Tuesday, September 23, 2008

Screen Story #19: "Chicken Man"

FADE IN:

A woman is being interviewed in her living room. We see only her, sitting at one end of a couch. She is awkwardly telling a joke, which goes something like this:
"A man goes to the doctor for his annual check-up. The doctor asks, as doctors are now required to, whether the man is suffering any kind of abuse at home. Any unusual life circumstances? The man replies that, yes, there is something unusual at home: His wife thinks she's a chicken. The doctor replies that the man should bring his wife in for treatment right away. There may be ways that modern psychiatry can help.

"The man say, 'I'd like to, Doc, but I need the eggs.'"
The woman being interviewed then laughs self-consciously at her own joke and says, "That pretty much sums up my situation."

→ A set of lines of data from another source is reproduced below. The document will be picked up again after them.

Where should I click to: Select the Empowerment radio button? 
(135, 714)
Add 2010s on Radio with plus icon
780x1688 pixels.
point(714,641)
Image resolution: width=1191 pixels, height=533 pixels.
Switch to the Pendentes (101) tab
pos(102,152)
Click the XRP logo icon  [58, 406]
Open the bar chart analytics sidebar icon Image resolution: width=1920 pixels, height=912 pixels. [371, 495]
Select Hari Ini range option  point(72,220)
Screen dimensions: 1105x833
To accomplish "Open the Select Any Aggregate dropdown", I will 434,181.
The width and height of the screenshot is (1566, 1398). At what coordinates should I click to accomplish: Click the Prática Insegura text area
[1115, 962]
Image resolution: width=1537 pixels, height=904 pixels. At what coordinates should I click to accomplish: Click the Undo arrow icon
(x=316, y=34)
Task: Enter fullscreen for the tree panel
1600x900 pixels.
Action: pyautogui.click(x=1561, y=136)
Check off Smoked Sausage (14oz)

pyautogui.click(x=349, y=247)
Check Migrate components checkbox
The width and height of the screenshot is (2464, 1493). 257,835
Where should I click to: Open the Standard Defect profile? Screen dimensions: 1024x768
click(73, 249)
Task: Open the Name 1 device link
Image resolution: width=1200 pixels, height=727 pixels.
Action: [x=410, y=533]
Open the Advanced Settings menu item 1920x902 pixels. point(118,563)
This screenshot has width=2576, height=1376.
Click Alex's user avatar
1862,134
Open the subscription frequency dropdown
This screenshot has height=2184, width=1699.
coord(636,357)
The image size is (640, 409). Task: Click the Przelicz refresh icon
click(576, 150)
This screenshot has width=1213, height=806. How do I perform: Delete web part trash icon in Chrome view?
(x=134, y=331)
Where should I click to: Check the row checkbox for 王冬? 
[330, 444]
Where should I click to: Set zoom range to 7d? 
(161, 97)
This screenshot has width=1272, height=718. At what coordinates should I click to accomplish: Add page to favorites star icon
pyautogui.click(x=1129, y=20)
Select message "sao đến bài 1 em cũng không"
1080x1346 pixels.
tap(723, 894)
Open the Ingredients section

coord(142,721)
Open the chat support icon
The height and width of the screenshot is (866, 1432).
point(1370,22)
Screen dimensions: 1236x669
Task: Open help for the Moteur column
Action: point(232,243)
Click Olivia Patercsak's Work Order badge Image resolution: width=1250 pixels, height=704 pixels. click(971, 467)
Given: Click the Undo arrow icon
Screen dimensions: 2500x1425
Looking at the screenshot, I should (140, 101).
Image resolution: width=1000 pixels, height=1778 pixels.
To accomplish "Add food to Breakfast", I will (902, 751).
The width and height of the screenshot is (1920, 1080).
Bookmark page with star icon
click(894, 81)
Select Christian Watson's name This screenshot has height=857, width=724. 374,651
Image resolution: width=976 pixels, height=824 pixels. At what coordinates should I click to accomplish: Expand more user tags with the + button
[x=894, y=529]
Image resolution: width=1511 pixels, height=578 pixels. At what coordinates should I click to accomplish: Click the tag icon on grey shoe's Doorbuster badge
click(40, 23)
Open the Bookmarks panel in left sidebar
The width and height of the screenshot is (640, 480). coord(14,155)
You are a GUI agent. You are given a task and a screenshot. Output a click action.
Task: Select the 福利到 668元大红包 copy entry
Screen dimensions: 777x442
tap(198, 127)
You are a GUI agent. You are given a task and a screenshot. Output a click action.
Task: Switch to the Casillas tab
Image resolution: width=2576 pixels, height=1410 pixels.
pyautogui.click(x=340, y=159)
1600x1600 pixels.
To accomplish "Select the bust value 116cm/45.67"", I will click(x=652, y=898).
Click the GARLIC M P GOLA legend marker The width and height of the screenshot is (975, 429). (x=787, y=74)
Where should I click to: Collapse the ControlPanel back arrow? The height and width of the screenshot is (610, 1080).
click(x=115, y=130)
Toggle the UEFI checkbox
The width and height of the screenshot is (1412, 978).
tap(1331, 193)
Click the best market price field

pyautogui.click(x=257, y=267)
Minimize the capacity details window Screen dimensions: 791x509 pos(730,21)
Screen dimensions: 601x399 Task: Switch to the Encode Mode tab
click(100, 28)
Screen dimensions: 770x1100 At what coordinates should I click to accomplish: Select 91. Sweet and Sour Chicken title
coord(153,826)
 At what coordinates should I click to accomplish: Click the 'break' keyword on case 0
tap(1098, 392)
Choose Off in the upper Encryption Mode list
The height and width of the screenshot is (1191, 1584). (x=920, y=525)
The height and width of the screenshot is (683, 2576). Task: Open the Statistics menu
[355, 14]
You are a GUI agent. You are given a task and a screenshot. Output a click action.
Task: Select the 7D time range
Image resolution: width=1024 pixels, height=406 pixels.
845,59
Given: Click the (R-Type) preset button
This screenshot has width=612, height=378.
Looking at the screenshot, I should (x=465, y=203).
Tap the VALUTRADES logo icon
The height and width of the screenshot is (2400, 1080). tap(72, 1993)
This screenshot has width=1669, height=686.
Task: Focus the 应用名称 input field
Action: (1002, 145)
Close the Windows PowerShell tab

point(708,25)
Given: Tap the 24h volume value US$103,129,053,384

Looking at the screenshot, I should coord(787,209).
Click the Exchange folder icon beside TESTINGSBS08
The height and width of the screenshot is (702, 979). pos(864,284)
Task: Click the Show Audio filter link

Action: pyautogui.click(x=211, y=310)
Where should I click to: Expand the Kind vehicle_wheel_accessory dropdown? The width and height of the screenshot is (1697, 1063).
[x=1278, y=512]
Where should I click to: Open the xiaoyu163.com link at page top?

We then cut to a view of the whole couch. Sitting at the other end is a man dressed in a chicken suit — the woman's husband.

In a series of documentary scenes and interviews, a full picture emerges. The man first put on the chicken suit when he got a job promoting a fried chicken restaurant, but he never took it off. He now goes everywhere in the chicken suit, even sleeps in it. He calls himself "Chicken Man."

Chicken Man is a political activist. He goes around to public protests and media events and holds up signs to draw attention to worthy causes. He doesn't get paid for this; it's just his calling. (He calls it his "superpower.")

When interviewed in the living room, Chicken Man can talk rationally about his goals. However, when he is out in the field protesting, he talks only in chicken clucks. He also does a chicken dance, intended to draw attention to himself and whatever cause he is advertizing.

Chicken Man obviously lives for the television cameras, and when one is pointed at him, he goes furiously into his chicken routine. When no camera is pointed at him and no one is noticing him, Chicken Man looks very lonely and forlorn, obviously an absurd and tragic figure.

Chicken Man's wife, who he calls "Mrs. Chicken," seems embarrassed by her husband's behavior, but in the living room interview she tries to present it in a positive light. How many wives get to see their husbands regularly on television? (Albeit as a chicken.) Another advantage is that since her husband became a chicken, they have both become vegetarians.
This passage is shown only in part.